Instructions to follow - Take the listing below and print exactly the lines starting at the line containing "Click ON side of the gray toggle" and ending at the line containing "Task: Select 支付宝 payment method", both ends included, and no others.

(Data shown)

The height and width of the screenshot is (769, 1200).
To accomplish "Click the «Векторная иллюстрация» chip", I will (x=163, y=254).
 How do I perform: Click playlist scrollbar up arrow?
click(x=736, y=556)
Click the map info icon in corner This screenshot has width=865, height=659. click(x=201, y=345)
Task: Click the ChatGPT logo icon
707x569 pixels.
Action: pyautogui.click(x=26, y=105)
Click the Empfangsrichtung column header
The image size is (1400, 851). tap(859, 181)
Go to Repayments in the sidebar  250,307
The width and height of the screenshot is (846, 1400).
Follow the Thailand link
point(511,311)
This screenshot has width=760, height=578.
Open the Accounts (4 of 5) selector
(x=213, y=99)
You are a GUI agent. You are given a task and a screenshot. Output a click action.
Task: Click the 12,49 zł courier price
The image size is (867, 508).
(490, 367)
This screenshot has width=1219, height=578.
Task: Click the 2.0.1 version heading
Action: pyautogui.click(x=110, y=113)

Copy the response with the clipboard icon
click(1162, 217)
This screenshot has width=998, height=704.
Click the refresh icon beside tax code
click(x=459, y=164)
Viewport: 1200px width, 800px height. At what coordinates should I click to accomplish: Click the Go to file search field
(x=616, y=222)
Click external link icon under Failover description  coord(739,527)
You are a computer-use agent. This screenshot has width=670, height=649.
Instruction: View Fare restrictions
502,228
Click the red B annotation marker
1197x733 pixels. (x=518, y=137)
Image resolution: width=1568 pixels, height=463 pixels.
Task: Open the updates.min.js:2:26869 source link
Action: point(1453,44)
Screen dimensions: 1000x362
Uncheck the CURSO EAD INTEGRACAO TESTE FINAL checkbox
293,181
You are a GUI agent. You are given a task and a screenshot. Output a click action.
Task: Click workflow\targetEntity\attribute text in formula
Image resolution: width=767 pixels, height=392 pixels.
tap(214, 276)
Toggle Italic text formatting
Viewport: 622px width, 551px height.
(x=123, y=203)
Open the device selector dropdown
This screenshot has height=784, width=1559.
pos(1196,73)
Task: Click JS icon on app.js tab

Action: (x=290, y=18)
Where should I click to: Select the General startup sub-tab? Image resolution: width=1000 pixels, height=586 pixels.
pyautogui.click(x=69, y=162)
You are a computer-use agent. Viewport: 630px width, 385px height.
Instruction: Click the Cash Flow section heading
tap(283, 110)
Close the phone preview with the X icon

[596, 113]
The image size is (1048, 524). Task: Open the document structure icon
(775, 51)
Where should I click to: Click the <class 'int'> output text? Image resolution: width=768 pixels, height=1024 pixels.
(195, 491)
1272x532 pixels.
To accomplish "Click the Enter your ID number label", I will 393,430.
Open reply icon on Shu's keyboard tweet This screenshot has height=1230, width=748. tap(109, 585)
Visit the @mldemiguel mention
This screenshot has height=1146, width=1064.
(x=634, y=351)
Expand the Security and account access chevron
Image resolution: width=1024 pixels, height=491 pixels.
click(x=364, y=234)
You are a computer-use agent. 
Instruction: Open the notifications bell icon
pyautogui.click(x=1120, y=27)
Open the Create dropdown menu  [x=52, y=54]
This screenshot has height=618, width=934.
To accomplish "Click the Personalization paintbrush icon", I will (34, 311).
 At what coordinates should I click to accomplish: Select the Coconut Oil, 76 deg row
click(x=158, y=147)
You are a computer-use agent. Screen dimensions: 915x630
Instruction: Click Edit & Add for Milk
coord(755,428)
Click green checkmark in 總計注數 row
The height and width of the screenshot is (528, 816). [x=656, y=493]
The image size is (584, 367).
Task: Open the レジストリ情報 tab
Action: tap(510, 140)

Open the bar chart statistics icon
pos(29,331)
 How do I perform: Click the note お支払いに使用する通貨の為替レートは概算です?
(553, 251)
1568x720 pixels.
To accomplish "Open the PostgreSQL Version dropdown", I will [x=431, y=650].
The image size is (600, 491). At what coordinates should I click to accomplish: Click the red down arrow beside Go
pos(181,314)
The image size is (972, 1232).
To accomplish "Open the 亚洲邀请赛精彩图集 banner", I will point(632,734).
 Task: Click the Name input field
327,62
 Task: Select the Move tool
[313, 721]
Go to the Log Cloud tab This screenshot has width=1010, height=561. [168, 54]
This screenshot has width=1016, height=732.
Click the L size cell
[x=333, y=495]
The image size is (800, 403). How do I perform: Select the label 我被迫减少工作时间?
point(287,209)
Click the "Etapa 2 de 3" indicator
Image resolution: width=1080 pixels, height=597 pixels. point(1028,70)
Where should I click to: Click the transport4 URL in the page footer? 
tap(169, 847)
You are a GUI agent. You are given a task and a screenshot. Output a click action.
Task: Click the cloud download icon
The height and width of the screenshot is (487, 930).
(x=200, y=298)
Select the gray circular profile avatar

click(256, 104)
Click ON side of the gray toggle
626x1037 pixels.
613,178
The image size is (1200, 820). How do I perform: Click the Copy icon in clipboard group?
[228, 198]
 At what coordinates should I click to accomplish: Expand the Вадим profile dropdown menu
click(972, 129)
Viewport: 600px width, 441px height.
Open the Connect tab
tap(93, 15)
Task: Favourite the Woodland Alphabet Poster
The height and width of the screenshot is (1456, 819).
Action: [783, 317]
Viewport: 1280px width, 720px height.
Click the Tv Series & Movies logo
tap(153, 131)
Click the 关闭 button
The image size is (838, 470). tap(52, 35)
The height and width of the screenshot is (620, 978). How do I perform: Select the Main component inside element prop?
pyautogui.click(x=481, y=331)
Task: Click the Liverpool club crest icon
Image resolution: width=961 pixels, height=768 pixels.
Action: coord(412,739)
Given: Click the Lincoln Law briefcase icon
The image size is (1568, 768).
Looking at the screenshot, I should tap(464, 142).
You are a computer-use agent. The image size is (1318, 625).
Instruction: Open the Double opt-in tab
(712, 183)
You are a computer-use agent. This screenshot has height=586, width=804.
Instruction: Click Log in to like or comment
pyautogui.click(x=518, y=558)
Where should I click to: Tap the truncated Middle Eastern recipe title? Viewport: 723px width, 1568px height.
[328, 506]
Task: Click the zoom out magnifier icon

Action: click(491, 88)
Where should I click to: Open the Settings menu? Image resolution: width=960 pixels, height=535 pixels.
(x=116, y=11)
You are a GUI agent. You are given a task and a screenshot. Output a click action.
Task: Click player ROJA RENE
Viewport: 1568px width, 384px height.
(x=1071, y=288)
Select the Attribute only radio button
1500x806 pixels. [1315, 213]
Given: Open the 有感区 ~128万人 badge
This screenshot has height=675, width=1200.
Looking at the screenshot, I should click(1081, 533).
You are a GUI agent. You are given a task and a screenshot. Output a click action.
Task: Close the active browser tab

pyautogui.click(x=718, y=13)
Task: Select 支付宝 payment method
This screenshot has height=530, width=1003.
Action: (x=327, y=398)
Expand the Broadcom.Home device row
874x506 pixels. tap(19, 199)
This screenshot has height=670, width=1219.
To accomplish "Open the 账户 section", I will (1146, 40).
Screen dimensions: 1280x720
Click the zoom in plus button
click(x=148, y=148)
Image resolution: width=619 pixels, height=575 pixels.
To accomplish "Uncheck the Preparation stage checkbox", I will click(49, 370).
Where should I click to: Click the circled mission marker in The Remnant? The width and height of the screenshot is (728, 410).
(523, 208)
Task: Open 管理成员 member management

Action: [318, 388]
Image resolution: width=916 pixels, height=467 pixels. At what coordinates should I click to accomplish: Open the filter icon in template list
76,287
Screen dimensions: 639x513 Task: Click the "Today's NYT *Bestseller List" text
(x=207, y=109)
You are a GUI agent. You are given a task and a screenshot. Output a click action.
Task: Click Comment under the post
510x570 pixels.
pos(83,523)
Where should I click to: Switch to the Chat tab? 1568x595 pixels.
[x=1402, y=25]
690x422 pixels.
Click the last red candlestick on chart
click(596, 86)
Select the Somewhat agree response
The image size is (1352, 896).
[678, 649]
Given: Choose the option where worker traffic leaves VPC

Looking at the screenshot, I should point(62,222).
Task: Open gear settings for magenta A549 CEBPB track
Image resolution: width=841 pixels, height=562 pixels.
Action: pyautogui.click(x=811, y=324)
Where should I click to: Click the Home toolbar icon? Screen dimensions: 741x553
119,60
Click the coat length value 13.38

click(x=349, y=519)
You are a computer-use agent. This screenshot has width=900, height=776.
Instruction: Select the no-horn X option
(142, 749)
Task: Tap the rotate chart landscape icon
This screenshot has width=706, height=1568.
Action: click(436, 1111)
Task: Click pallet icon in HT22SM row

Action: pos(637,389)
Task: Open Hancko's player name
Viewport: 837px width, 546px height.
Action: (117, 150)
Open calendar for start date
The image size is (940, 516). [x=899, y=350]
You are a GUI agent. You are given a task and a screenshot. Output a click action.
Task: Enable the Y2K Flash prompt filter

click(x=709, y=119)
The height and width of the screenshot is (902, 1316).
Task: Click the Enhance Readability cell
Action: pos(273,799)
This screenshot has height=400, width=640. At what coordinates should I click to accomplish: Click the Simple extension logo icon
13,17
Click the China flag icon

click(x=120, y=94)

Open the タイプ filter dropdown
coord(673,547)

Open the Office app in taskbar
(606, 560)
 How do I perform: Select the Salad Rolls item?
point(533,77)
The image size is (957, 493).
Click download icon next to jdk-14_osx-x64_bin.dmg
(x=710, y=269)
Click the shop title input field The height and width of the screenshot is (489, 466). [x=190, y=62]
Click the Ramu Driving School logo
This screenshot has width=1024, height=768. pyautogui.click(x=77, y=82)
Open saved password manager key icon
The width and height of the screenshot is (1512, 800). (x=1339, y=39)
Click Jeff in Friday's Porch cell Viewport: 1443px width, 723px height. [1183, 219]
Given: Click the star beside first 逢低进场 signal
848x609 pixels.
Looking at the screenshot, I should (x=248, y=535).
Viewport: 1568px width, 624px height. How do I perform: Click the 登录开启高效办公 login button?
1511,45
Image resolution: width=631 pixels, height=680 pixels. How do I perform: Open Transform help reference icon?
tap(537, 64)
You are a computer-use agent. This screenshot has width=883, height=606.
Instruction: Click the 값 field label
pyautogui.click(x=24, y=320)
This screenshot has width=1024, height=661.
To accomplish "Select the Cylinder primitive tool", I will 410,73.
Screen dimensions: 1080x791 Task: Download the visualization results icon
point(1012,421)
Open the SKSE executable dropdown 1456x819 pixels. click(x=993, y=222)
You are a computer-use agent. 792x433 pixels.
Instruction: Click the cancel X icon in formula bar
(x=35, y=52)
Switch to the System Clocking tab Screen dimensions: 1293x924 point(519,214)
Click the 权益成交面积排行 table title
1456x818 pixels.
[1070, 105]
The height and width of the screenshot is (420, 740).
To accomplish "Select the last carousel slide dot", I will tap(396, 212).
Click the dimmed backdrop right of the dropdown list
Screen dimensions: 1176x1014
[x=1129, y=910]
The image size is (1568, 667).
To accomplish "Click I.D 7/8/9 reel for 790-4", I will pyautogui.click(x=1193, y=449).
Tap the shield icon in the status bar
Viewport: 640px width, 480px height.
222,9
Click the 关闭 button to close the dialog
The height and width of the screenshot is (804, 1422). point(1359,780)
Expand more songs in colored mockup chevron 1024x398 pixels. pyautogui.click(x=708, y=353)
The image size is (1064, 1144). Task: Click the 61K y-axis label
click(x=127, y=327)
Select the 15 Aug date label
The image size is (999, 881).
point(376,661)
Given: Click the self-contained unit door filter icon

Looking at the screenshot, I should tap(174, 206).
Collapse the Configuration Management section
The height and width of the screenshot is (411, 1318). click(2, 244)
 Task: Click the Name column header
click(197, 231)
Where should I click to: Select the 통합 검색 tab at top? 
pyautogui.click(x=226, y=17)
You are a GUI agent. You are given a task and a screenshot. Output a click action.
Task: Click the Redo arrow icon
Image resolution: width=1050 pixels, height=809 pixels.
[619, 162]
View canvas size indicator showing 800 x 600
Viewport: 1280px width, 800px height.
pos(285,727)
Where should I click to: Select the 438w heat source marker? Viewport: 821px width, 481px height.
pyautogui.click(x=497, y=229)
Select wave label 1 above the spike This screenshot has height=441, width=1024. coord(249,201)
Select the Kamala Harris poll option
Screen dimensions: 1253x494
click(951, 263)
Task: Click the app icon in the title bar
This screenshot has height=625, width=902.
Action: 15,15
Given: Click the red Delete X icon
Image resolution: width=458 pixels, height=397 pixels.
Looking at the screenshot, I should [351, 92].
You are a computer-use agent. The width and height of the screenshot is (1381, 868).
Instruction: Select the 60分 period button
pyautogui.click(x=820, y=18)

(End Data shown)

Solution for this task -
Click ON side of the gray toggle
626x1037 pixels.
613,178
The image size is (1200, 820). How do I perform: Click the Copy icon in clipboard group?
[228, 198]
 At what coordinates should I click to accomplish: Expand the Вадим profile dropdown menu
click(972, 129)
Viewport: 600px width, 441px height.
Open the Connect tab
tap(93, 15)
Task: Favourite the Woodland Alphabet Poster
The height and width of the screenshot is (1456, 819).
Action: [783, 317]
Viewport: 1280px width, 720px height.
Click the Tv Series & Movies logo
tap(153, 131)
Click the 关闭 button
The image size is (838, 470). tap(52, 35)
The height and width of the screenshot is (620, 978). How do I perform: Select the Main component inside element prop?
pyautogui.click(x=481, y=331)
Task: Click the Liverpool club crest icon
Image resolution: width=961 pixels, height=768 pixels.
Action: coord(412,739)
Given: Click the Lincoln Law briefcase icon
The image size is (1568, 768).
Looking at the screenshot, I should tap(464, 142).
You are a computer-use agent. The image size is (1318, 625).
Instruction: Open the Double opt-in tab
(712, 183)
You are a computer-use agent. This screenshot has height=586, width=804.
Instruction: Click Log in to like or comment
pyautogui.click(x=518, y=558)
Where should I click to: Tap the truncated Middle Eastern recipe title? Viewport: 723px width, 1568px height.
[328, 506]
Task: Click the zoom out magnifier icon

Action: click(491, 88)
Where should I click to: Open the Settings menu? Image resolution: width=960 pixels, height=535 pixels.
(x=116, y=11)
You are a GUI agent. You are given a task and a screenshot. Output a click action.
Task: Click player ROJA RENE
Viewport: 1568px width, 384px height.
(x=1071, y=288)
Select the Attribute only radio button
1500x806 pixels. [1315, 213]
Given: Open the 有感区 ~128万人 badge
This screenshot has height=675, width=1200.
Looking at the screenshot, I should click(1081, 533).
You are a GUI agent. You are given a task and a screenshot. Output a click action.
Task: Close the active browser tab

pyautogui.click(x=718, y=13)
Task: Select 支付宝 payment method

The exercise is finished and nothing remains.